Sensitivity analysis. We noticed a low to moderate heterogeneity in the pooled PFS (I2=46%). To find the reason, we used the method of excluding studies one by one to test the heterogeneity. Results showed that when Ng et al. (18) study was excluded, there was no heterogeneity in the synthesized data (p-value for heterogeneity 0.65, I2=0%). Moreover, the meta-analysis result was not quantitatively changed (OR=0.44, 95%CI=0.26-0.75) (Figure 6).

Figure 6.
Figure 6.

Forest plot of sensitivity analysis of the included studies. The study by Ng et al. (18) was excluded.

Quality of the evidence. We used the GRADE profiler to evaluate the quality of the evidence (Table III). It showed that our outcomes were of moderate quality. Since we only included one RCT study, when we run the GRADE profiler, we set the study design as “observational studies”. We upgraded the outcomes from low quality to moderate quality due to comparatively larger effects.

View this table:
Table III.

Quality of the evidence.

Discussion

Our study is the first systematic review and meta-analysis to investigate the influence of a higher circulating 25(OH)D concentration on the prognosis of advanced CRC patients undergoing chemotherapy.
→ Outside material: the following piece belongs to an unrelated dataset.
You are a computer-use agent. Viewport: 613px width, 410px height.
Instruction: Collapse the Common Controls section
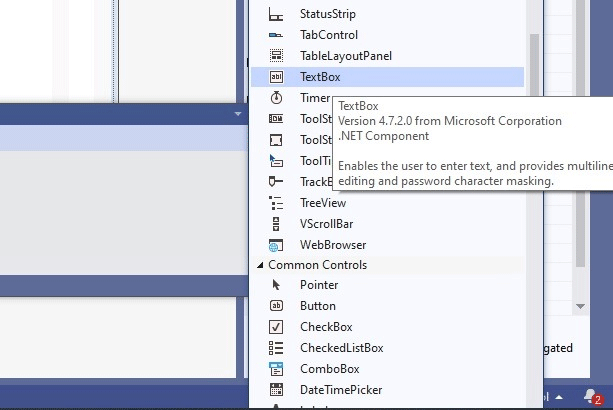262,265
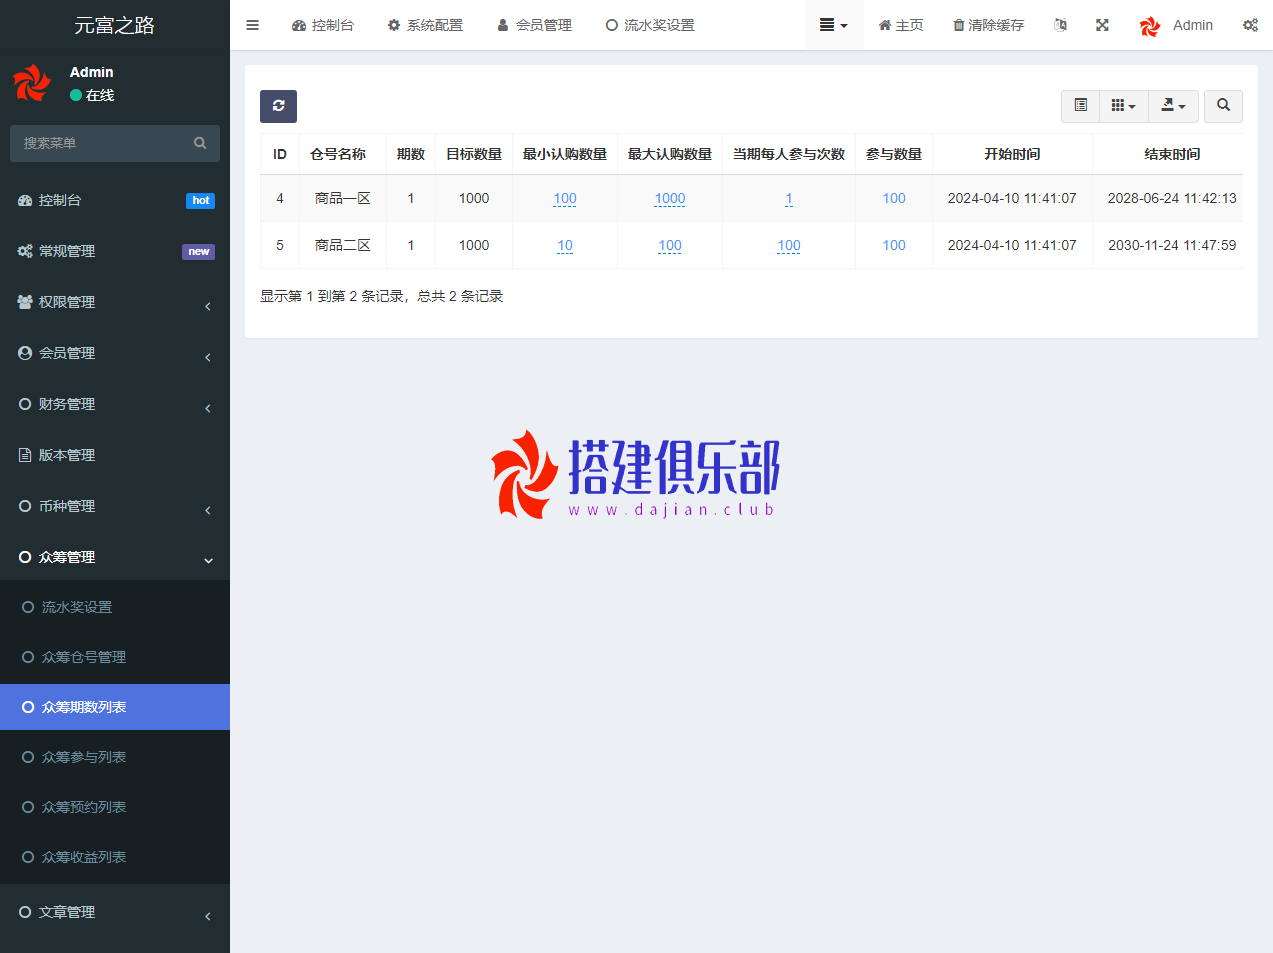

Through this meta-analysis, we have drawn the following conclusion: high circulating 25(OH)D levels are beneficial for advanced CRC patients undergoing chemotherapy. It was shown that a higher 25(OH)D level was related to better PFS and OS outcomes; specifically, there was a 15% reduction in CRC progression in this cancer population. We have noticed that the OS results of the North America group and the Norway group were consistent in reporting outcomes in OS. We noted a low to moderate heterogeneity in the pooled PFS (p-value for heterogeneity 0.13, I2=46%). When we exclude the Ng et al. study, there was no heterogeneity in the synthesized data. We rechecked this paper and found that only one-tenth of the cohort participants showed a 25(OH)D concentration of more than 33 ng/ml. Due to the uneven distribution of 25(OH)D concentration in the study, higher circulating 25(OH)D status was not crucial for improving total PFS. The heterogeneity might be caused by too few individuals with a high 25(OH)D status in the cohort.

On the other hand, we only broadly proved that high circulating 25(OH)D levels are beneficial for patients with advanced CRC undergoing chemotherapy, while not proposed a specific 25(OH)D concentration that can produce favorable results. This was due to two reasons: (i) most of the studies we included are observational studies; (ii) there were different cut-offs of high and low circulating 25(OH)D levels. In the SUNSHINE trial (8), high 25(OH)D levels were >24.9 ng/ml and low ranged from 13.9 to 23.0 ng/ml. Yuan et al. (3) categorized 25(OH)D levels >24.1 ng/ml as high and <10.8 ng/ml as low. In the study by Ng et al. (18), high and low levels were defined as >27.1 ng/ml and <13.2 ng/ml, respectively, while in the study by Abrahamsson et al. (31) as >20 ng/ml and <20 ng/ml, respectively. Therefore, we propose that in future studies, high-quality RCTs are needed and a unified standard to categorize vitamin D levels should be followed. There is still a long way to clarify suitable cutoff values in future studies. However, these trials still have an essential value because they have investigated the significance of a higher 25(OH)D concentration in the treatment of advanced CRC patients receiving chemotherapy.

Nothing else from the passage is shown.